[DIRECTIVE A] Render every line of the entries that come after the article as a Markdown table with the columns "Row" and "Line," numbering each row and skipping blank lines. Leave the pictures out.

[TEXT SEGMENT]
--------------------------------

It is estimated that more than 70,000 Palestinian Bedouins are living in these 35 villages. Many of these villages predate the establishment of the Israeli state in 1948. Very few of them were created by the Israeli military order in the early 1950s to re-settle Palestinians, who were forcefully evicted from their towns due to Israeli occupation. They were told that their eviction was temporary and that they would go back to their towns after war is over. Yet these towns were occupied by Jewish immigrants instead. These villages were unrecognized by the Israeli government and did not receive any civil services; water, electricity, sewage, education, health care and transportation. The Palestinian Bedouins were declared “illegal occupiers of state property” by Israeli Minister Silvan Shalom.

Israel is a serial war criminal. Its crimes target Palestinians every day. Palestinian villages across the West Bank face unrelenting assaults by the Israeli military. Palestinian home demolitions and razing Palestinian agricultural land have become a daily routine for the Israeli military bulldozers. During last week of November the Israeli occupation authorities declared its intention to confiscate 1500 acres of Palestinian agricultural land in Aqraba village near Nablus and have sent its bulldozers to raze land in order to build a new Jewish only road connecting the illegal settlements of Itamar and Ginnot Shomeron ( palestine-info.co.uk )

In 29 th November four Israeli military vehicles raided the town of Barta’a southwest of Jenin and handed ten citizens notifications of the intended demolition of their 14 homes due to building without permits. Building permits are not granted to Palestinians while Israeli extremists are allowed to build illegal settlement without any permits. ( Palestine-info.co.uk )

In 28 th of November Israeli military bulldozers razed Palestinian lands in villages south of the West Bank city of Qalqilya. Witnesses told Ma’an News that several Israeli military vehicles escorted the bulldozers to the villages of Ras “Atiya, Ras Al-Tira, and Izbat Jalud, where they razed vast agricultural areas.

The inhabitants of the village of Deir Istiya have been the target of nearby extremist settlers’ terror attacks against their crops and water supply since 1990. This has culminated last week when the Israel military obtained a court ruling allowing them to uproot nearly 2500 olive trees in the Wadi Kana, a valley making up a large part of the village’s farmland. This uprooting will decimate the village’s agriculture and economy destroying the livelihoods of as much as 4000 inhabitants of Deir Istiya. ( Palsolidarity.org )

--------------------------------

[WORKING DATA]

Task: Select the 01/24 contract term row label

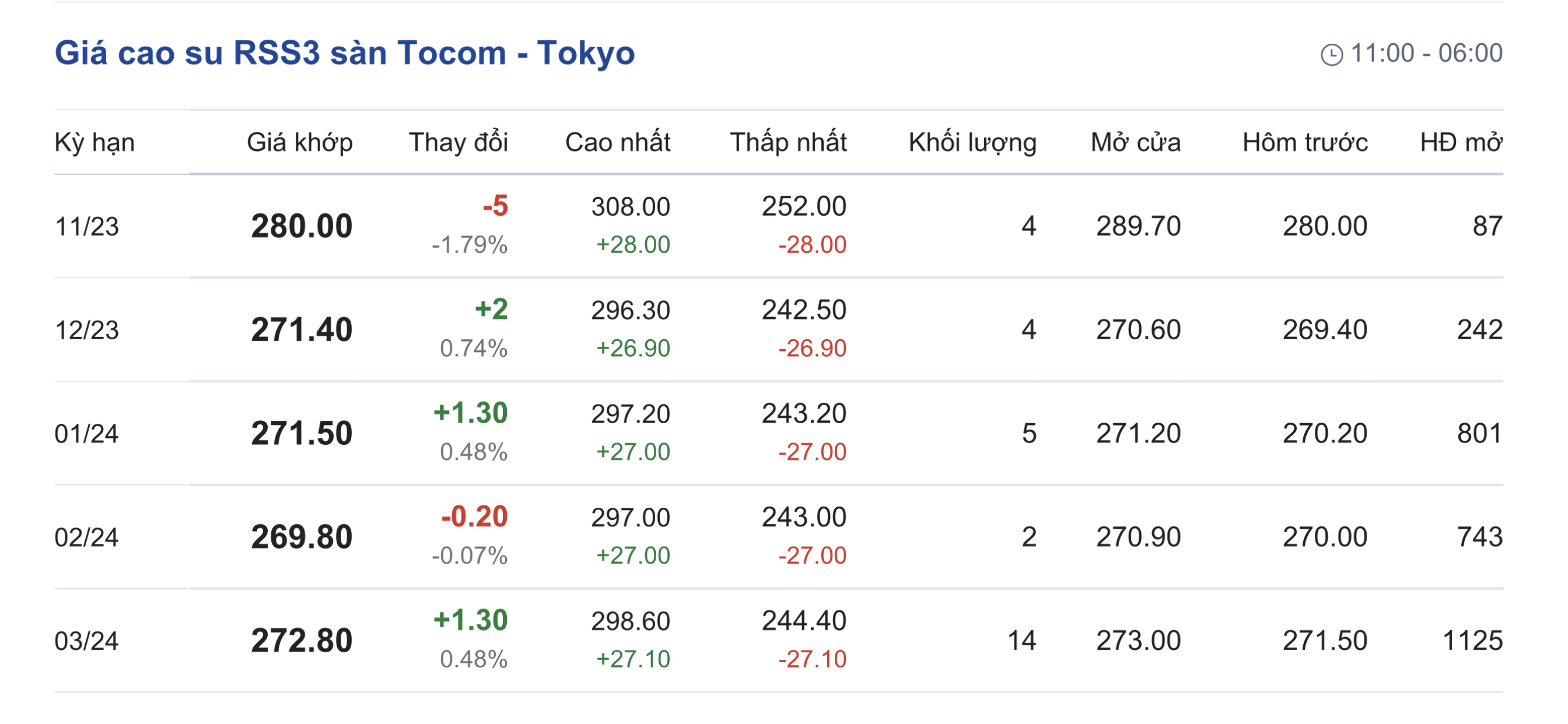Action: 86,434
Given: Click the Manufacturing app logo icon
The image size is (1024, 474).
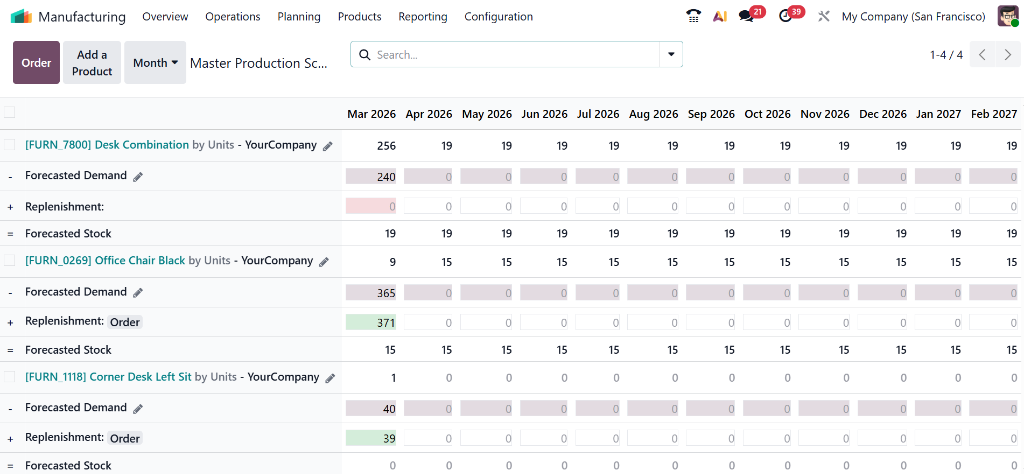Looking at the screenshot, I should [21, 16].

--------------------------------

[DIRECTIVE B] According to the article, who declared the Palestinian Bedouins "illegal occupiers of state property"?

[WRITTEN SOLUTION A]
| Row | Line |
|---|---|
| 1 | Task: Select the 01/24 contract term row label |
| 2 | Action: 86,434 |
| 3 | Given: Click the Manufacturing app logo icon |
| 4 | The image size is (1024, 474). |
| 5 | Looking at the screenshot, I should [21, 16]. |

[WRITTEN SOLUTION B] Israeli Minister Silvan Shalom